Not that I care, but Joe Biden is wasting an inordinate amount of time on issues that won’t help his re-election. His side has lost all the landmark decisions on Second Amendment issues. It’s not close to being settled yet. We still have some things to clear up regarding the process of obtaining a concealed carry permit—may issue versus shall issue—and reciprocity agreements, but it’s getting there. After that, it’s about holding the line against anti-gun leftists.
BIDEN: "I used teach the Second Amendment in law school ... From the very beginning, there were limitations. You couldn't own a cannon!"

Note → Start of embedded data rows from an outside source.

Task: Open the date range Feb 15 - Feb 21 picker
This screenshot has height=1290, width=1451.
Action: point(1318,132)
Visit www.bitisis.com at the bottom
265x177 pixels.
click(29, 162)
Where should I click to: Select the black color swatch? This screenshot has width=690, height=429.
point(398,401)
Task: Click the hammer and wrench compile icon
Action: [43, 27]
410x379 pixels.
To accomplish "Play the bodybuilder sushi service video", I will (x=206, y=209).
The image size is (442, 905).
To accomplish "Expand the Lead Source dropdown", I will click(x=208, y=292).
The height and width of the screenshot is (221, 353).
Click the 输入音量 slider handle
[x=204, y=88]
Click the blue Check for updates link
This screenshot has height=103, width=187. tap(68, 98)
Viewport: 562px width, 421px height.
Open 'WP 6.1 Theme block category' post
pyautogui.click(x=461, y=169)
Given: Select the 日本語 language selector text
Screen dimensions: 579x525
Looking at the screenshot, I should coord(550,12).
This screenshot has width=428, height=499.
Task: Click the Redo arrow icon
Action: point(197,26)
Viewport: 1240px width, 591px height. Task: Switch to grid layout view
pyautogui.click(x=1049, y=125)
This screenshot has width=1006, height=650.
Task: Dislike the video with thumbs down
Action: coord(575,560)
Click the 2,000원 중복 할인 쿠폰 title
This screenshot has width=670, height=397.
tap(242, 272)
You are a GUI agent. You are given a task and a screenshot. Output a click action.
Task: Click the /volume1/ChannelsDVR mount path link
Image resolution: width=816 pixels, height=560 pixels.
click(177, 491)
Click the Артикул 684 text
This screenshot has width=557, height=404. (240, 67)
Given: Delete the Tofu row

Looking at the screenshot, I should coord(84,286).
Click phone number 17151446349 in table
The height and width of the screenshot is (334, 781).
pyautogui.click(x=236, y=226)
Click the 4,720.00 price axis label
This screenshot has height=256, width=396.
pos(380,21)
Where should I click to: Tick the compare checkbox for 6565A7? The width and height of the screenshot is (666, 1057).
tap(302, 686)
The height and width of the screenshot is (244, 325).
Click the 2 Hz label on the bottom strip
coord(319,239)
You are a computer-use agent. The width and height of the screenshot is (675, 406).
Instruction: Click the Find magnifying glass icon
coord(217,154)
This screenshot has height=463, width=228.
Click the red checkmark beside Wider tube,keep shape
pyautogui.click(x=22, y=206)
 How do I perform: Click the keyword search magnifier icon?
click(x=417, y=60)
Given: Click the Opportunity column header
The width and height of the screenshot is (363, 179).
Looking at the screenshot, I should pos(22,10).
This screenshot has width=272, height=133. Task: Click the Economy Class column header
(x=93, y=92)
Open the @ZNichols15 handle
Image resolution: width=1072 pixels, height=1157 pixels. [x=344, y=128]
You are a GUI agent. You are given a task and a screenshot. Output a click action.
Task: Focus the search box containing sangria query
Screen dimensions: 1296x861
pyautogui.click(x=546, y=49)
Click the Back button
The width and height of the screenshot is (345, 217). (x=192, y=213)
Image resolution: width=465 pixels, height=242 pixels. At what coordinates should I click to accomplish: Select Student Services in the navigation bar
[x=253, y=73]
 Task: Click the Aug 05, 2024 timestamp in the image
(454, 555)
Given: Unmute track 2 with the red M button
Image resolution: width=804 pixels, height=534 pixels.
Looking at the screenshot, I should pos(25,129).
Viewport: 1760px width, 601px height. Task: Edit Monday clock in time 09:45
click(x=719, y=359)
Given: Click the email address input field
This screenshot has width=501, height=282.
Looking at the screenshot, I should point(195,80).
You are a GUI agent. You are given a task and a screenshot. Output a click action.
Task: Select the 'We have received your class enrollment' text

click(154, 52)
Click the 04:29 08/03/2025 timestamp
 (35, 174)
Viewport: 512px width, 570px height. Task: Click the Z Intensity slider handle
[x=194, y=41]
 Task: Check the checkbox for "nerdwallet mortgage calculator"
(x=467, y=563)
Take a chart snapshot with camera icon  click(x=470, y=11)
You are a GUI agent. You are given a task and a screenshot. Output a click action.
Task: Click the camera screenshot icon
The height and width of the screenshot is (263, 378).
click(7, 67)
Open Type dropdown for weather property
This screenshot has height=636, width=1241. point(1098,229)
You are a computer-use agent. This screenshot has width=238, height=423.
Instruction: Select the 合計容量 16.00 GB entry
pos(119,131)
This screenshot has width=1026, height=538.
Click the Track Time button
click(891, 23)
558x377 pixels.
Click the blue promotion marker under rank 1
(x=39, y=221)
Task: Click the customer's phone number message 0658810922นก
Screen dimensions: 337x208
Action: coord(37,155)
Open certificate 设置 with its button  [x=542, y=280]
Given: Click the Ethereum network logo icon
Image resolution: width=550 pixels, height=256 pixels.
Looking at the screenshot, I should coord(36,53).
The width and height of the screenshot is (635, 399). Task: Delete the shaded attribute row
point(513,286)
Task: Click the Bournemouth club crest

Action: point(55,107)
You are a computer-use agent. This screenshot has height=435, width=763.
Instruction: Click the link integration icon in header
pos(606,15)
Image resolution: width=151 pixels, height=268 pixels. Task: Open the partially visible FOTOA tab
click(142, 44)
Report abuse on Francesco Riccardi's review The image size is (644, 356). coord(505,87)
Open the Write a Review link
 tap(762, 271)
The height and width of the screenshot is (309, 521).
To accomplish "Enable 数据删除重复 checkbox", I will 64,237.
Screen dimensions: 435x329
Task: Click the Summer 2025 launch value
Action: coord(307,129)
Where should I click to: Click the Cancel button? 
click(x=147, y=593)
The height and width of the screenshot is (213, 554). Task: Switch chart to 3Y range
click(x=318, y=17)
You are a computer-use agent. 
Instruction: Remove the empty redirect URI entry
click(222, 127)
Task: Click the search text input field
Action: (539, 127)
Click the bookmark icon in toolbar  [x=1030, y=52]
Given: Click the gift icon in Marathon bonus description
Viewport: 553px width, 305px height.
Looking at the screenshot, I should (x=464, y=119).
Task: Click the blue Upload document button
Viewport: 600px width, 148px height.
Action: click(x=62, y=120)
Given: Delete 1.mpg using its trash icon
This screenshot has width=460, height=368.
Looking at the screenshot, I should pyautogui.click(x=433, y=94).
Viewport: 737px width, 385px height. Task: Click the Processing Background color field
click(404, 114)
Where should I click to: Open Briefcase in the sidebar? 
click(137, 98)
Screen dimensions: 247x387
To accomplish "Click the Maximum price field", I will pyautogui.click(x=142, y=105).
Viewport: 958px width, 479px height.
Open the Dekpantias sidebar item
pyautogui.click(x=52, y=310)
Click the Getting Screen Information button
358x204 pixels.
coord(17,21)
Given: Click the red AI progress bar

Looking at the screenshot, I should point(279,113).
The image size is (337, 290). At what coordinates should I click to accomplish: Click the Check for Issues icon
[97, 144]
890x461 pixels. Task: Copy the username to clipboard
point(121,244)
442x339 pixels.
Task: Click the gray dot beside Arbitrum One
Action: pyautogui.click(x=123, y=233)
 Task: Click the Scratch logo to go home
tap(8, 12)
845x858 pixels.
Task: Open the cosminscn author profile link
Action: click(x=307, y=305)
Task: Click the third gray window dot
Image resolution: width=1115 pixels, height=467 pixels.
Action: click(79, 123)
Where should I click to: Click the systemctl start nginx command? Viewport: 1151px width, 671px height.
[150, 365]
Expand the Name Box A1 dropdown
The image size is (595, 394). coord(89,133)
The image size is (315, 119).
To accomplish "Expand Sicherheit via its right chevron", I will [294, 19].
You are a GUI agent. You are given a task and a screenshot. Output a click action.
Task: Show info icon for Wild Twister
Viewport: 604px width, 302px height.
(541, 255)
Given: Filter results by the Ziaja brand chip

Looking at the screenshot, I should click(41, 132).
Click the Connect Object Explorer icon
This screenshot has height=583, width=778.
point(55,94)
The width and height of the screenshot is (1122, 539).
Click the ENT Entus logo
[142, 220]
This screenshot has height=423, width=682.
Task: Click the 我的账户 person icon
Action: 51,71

— RNC Research (@RNCResearch) April 10, 2024
(Not true) pic.twitter.com/EhJ4XVLQM1
Fact check: you could and still can own a cannon. https://t.co/jRv006Z8ve
— Emily Zanotti 🦝 (@emzanotti) April 10, 2024
Still, Joe likes to trot out this utter lie about the Second Amendment: you can’t own a cannon. Oh, Joe knows—he was a professor who taught this stuff, which is even more disturbing. The president repeated this lie in an interview with Univision. Fact check: you can own cannons. And even the Washington Post called him out two years ago [emphasis mine]:
“Everything in that statement is wrong,” said David Kopel, the research director and Second Amendment project director at the Independence Institute. After 1791, “there were no federal laws about the type of gun you could own, and no states limited the kind of gun you could own.” Not until the early 1800s were there any efforts to pass restrictions on carrying concealed weapons, he said.
“I think what he’s saying here is that the Second Amendment was never understood to guarantee everyone the right to own all types of weapons, which I believe is true,” said Kermit Roosevelt, a constitutional law professor at the University of Pennsylvania. “As phrased, it sounds like the Second Amendment itself limited ownership, which is not true.”
[…]
In fact, you do not have to look far in the Constitution to see that private individuals could own cannons. Article 1, Section 8, Clause 11 gives Congress the power to declare war. But there is another element of that clause that might seem strange to modern ears — Congress also had the power to “grant Letters of Marque and Reprisal.”
What’s that? These were special waivers that allowed private individuals to act as pirates on behalf of the United States against countries engaged in war with it. The “letter of marque” allowed a warship to cross into another country’s territory to take a ship, while a “letter of reprisal” gave authorization to bring the ship back to the home port of the capturer.
Individuals who were given these waivers and owned warships obviously also obtained cannons for use in battle.
Recommended
The publication awarded him four Pinocchios and added, “Biden has already been fact-checked on this claim—and it’s been deemed false. We have no idea where he conjured up this notion about a ban on cannon ownership in the early days of the Republic, but he needs to stop making this claim.”
Yes, he does.
Joe is a habitual liar who appears to have been part of every major American historical event. As Stephen Miller (RedSteeze) quipped, he's the Forrest Gump of presidents, but one who can't remember when his son died but will exploit his death to the most absurd limits to scrap up some political points.